In the instant case, it was the utility company, not the developer, that filed the utility tariff with the commission ; it is the utility company which will provide the water service at the behest of the landowner, pursuant to the sales contracts;1 and it is the utility company, the assignee, which provides, or is obligated to provide, the water service. The commission’s jurisdiction over this operation is essential to protect the public interest.

*52Mohawk Utilities’ argument, that those landowners who pay availability-charges are not “consumers” because they merely have a contract for water service use, and are not presently users of the water service, is without merit.

There is no question that Mohawk Utilities qualifies as a utility under R. C. 4905.03.2 The utility, however, claims that complainants are not consumers.

The landowners involved herein stand in a relationship with the utility concerning water service. This relationship is a contractual one, wherein the utility is required to provide water service when requested to- do so by a landowner. The contractual obligation to provide water service, as well as the actual delivery of the water service, directly affects the utility’s ability to function as a utility, and, hence, are subject to the commission’s jurisdiction, as provided in R. C. 4905.04.

We reiterate our expression in Shopping Centers Assn. v. Pub. Util. Comm. (1965), 3 Ohio St. 2d 1, 4: “In the public interest it is desirable that the operations of an Ohio public utility come within the jurisdiction of the Public Utilities Commission* * Finding no good reason to depart from that rule, we hold that a review of the water-availability charges is within the jurisdiction of the commission.

The order of the commission, as we found, is unreasonable and unlawful and must be reversed.

Order reversed.

0 ’Neill, C. J., Herbert, Corrigan, Stern, Celebrezze and P. Brown, JJ., concur.

The contract restrictions provide, in pertinent part:

“The payments are to be computed on the basis of beginning with whichever month immediately follows availability of water service to said purchaser, whether or not an actual connection is made by the purchaser to the mains. The seller, or its assigns, upon receiving a written request from purchaser, and one hundred ninety five dollars ($195), will install a water connection from the main to the purchaser’s lot line,”

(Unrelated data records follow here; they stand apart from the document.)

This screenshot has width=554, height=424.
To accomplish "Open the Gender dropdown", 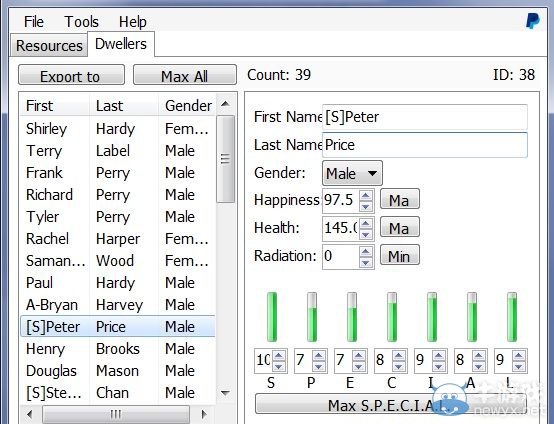I will (352, 173).
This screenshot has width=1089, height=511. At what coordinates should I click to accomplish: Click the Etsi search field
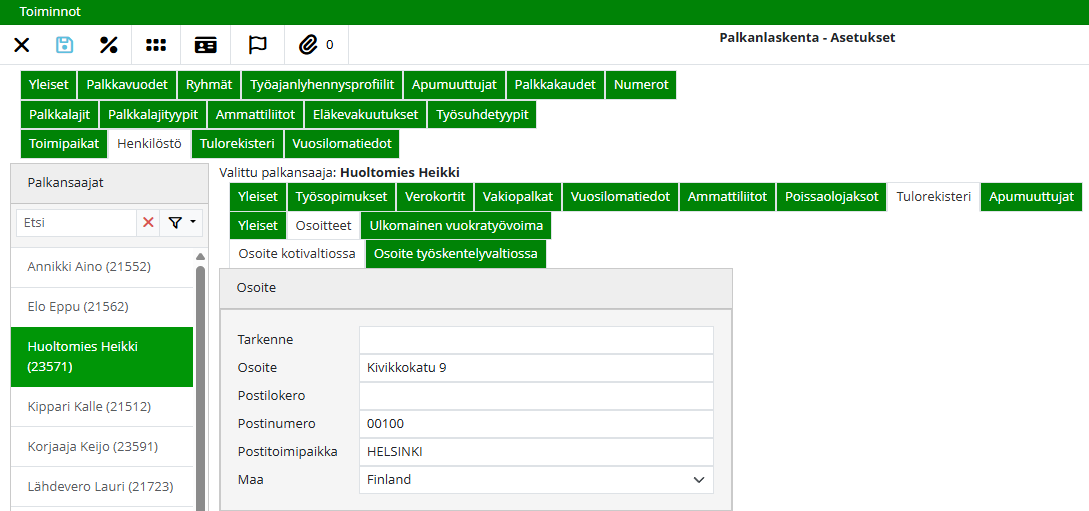tap(77, 223)
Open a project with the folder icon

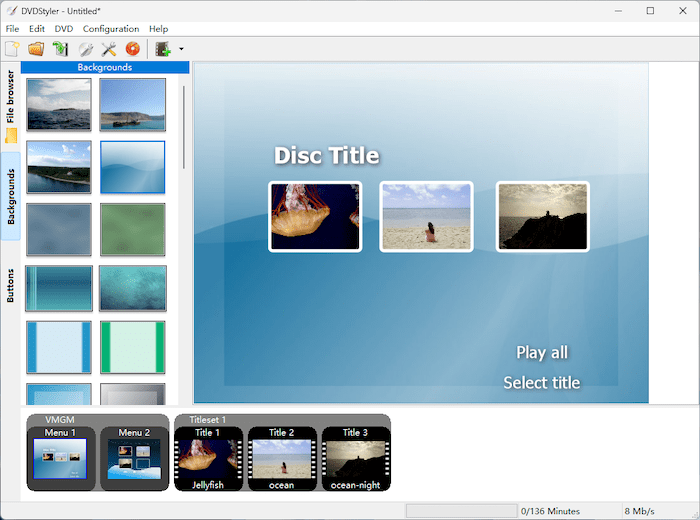pos(36,48)
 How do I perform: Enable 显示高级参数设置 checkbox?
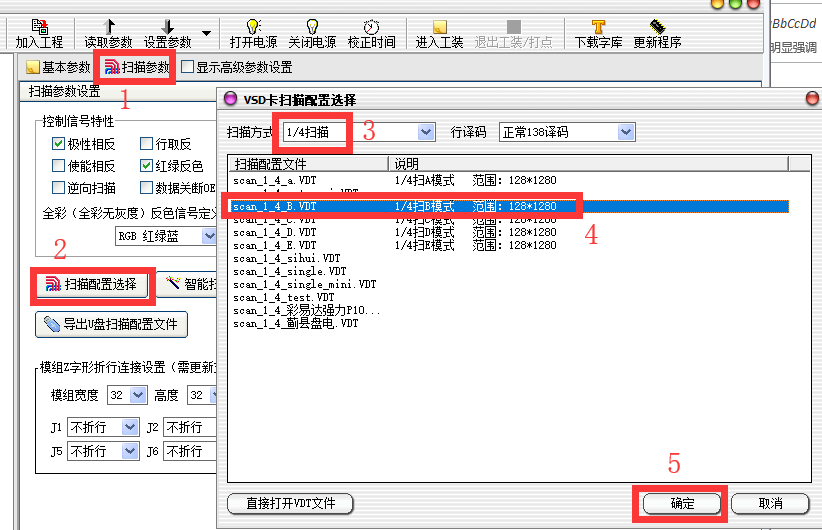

The Code defines a public utility in R. C. 4905.03 as:

“(8) A water-works company, when engaged in the business of supplying water through pipes or tubing, or in a similar manner, to consumers within this state;
61* * *
“(14) A sewage disposal system company, when engaged in the business of sewage disposal services through pipes or tubing, and treatment works, or in a similar manner, within this state.”